When the clinic began implementing the EyecareLive platform, Dr. Williams said her team made a decision not to start anyone new with vision therapy but they would continue seeing patients who were weeks into their regimen once a week with a 45-minute video call.
It’s been important because children—and adults working from home—began spending even more time online or with devices. “I want to encourage children and their parents that they need to keep up with their eye training or else learning could become even harder. It’s more urgent to limit near work, wherever possible,” she says,
Dr. Williams, who says the ODs in her department had attended CE sessions on telemedicine and had theories on how it could work, wasn’t using any telemedicine platform earlier. But now that she has begun to, she sees implications for the long term.

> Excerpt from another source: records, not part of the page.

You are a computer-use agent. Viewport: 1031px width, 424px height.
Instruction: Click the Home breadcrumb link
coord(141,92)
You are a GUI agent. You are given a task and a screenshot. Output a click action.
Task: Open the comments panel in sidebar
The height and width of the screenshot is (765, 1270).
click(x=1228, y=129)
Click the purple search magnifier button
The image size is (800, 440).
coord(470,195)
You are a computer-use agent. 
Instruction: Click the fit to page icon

“We have a three-month waiting period to get into the vision therapy clinic,” she says. “We can’t get everyone in who wants the service, and we have patients traveling 90 minutes to get here.” Now that they have confidence that they can help patients who have the right equipment at home, they can imagine how they can help more patients. For example, patients may start their vision therapy at the college facility but after some number of weeks, hold sessions on line. Patients who live far away can use some telemedicine visits, avoiding the long drive for each session. “Seeing patients in their home environment also gives us insight into what their challenges are,” she says. “We can see why it might be difficult for them to practice depending on the noise level and distractions in the house. It’s been eye-opening.”